Bugs You'll Probably Only Have in Rust - Gankro
https://gankro.github.io/blah/only-in-rust/
======
erickt
One of the most important tools when writing unsafe rust is compiletest [1].
It's a tool extracted from the compiler project that lets you write tests that
are supposed to fail compilation. Since safe abstractions rely on the type
system to make unsafe code safe, it's critical to make sure the compiler is
properly rejecting code. I wrote a post about this years ago when I got hit by
one of the bugs Gankro wrote about [2].

[1]: [https://github.com/laumann/compiletest-
rs](https://github.com/laumann/compiletest-rs)

[2]: [http://erickt.github.io/blog/2015/09/22/if-you-use-
unsafe/](http://erickt.github.io/blog/2015/09/22/if-you-use-unsafe/)

------
wyldfire
> Making unsafe a big scary "all bets are off" button is only compelling if
> most of our users don't need to use that button. Rust is trying to be a
> language for writing concurrent applications, so sharing your type between
> threads requiring unsafe would be really bad.

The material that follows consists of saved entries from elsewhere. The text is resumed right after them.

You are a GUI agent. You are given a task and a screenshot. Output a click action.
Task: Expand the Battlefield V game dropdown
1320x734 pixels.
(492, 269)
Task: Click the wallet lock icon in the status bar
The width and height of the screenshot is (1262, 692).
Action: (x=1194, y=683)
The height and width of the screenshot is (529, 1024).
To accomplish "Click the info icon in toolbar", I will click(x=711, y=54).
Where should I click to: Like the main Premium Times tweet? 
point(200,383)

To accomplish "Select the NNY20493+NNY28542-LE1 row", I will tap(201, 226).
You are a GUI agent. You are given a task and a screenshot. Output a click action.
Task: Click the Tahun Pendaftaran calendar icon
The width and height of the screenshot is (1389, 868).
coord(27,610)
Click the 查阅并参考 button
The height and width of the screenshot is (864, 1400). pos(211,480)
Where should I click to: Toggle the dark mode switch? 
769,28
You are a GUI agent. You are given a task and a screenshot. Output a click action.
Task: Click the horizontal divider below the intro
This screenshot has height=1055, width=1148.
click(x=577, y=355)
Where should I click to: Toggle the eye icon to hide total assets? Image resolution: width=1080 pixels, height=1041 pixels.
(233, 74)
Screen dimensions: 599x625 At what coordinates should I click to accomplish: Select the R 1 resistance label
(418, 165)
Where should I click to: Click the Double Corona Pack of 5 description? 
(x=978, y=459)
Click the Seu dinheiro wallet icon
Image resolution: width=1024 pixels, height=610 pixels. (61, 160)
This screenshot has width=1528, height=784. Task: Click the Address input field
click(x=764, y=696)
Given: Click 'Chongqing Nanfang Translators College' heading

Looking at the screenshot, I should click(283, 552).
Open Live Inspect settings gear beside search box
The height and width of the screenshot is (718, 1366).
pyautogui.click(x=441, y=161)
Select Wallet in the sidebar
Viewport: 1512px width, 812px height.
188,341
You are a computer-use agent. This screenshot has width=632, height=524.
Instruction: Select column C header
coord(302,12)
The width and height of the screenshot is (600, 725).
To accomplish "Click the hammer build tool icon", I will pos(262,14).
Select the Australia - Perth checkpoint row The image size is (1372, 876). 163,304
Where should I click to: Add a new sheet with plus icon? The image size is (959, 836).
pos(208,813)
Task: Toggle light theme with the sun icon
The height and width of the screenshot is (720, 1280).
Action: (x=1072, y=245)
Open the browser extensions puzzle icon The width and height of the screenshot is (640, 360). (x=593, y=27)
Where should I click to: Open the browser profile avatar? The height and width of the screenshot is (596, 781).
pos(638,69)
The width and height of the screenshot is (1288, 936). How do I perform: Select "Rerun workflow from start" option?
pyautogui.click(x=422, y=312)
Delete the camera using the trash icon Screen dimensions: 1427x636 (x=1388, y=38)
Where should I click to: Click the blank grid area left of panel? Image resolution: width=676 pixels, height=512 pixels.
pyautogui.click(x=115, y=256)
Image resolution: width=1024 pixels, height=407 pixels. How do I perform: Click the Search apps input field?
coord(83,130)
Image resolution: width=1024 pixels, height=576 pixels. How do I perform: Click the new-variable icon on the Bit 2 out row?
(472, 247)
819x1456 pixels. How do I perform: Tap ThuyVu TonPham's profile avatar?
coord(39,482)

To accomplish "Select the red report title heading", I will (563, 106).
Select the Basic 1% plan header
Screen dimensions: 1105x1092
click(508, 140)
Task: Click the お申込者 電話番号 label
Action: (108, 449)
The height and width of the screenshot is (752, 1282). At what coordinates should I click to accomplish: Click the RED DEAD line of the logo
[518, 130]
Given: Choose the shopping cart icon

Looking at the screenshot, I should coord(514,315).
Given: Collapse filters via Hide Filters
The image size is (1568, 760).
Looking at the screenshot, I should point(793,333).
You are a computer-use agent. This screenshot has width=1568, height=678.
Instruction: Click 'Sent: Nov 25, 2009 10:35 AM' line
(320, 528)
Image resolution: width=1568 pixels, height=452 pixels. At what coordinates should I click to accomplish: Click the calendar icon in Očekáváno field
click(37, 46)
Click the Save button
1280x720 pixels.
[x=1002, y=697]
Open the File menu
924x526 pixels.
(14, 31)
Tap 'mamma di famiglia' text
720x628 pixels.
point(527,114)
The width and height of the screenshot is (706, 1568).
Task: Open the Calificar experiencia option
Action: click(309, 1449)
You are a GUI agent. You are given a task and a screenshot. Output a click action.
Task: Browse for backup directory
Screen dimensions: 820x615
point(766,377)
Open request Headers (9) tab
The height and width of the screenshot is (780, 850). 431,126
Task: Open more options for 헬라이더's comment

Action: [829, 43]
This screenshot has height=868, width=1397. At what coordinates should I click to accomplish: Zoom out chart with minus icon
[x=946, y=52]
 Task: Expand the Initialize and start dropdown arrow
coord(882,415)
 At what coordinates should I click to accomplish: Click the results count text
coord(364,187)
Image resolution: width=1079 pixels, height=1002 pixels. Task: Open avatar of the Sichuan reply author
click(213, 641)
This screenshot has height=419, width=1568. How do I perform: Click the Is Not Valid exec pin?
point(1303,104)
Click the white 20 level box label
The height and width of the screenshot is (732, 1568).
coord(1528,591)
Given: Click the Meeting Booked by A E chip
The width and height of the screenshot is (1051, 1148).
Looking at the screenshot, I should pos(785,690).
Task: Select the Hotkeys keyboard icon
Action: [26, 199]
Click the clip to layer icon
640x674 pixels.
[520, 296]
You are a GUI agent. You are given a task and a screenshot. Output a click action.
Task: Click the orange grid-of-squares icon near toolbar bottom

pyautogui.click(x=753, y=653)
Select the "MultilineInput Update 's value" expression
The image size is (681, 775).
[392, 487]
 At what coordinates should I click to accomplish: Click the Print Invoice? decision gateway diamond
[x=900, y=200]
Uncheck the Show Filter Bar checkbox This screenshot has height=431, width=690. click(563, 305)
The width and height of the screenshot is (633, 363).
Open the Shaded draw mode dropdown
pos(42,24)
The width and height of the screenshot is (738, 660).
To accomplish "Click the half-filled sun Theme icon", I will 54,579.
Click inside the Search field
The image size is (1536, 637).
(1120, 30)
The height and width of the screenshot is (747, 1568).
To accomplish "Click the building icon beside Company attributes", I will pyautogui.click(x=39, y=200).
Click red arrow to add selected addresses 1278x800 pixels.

It would be neat if we could decompose unsafe like so
"unsafe[this_feature,that_feature] {}". The unqualified "unsafe" could still
refer to a global "free reign", but you could opt-in to "only let me violate
these specific rules." It would be a hint to maintainers and might help make
the std lib and other core libraries be/remain defect-free.

Another interesting "oh shoot" w/unsafe that I'm curious about: when I
intentionally/unintentionally alias two variables in my unsafe block, this
will invalidate assumptions made elsewhere in safe code. This is my unsafe
block's bug, but it seems like something that could take a good while
debugging to attribute back to my unsafe block. I don't think there's a good
resolution to this one other than perhaps documentation/best practices.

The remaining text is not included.